((

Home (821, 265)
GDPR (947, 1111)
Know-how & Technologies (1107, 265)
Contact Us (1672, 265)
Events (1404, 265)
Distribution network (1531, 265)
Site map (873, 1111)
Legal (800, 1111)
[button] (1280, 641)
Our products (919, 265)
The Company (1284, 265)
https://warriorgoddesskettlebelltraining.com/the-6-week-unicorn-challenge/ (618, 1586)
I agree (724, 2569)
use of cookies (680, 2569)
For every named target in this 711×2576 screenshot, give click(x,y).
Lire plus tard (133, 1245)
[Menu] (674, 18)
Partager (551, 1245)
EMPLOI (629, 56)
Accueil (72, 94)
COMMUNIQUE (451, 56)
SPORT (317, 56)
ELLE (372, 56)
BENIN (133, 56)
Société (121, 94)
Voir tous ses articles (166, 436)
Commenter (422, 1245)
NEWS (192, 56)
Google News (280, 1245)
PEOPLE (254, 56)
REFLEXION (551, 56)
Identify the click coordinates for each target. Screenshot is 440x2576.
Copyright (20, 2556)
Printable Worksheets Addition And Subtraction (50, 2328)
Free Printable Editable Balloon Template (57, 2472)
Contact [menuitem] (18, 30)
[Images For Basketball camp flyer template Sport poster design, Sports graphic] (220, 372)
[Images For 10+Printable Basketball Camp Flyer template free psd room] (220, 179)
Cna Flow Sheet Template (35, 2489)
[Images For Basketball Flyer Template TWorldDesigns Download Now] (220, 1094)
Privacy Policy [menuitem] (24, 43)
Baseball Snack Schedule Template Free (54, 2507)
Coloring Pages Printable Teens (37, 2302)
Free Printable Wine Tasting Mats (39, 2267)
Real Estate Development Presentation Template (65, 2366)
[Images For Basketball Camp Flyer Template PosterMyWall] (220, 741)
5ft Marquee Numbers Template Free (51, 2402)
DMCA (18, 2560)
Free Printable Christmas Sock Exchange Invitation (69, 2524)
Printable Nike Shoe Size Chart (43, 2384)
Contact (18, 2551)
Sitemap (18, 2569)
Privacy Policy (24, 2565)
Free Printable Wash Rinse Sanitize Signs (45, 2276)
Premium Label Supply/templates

))

About this task
In the listing above, find the line with "PEOPLE (254, 56)" and the line with "Coloring Pages Printable Teens (37, 2302)"; output exactly those lines and all lines between them.

The answer
PEOPLE (254, 56)
REFLEXION (551, 56)
Identify the click coordinates for each target. Screenshot is 440x2576.
Copyright (20, 2556)
Printable Worksheets Addition And Subtraction (50, 2328)
Free Printable Editable Balloon Template (57, 2472)
Contact [menuitem] (18, 30)
[Images For Basketball camp flyer template Sport poster design, Sports graphic] (220, 372)
[Images For 10+Printable Basketball Camp Flyer template free psd room] (220, 179)
Cna Flow Sheet Template (35, 2489)
[Images For Basketball Flyer Template TWorldDesigns Download Now] (220, 1094)
Privacy Policy [menuitem] (24, 43)
Baseball Snack Schedule Template Free (54, 2507)
Coloring Pages Printable Teens (37, 2302)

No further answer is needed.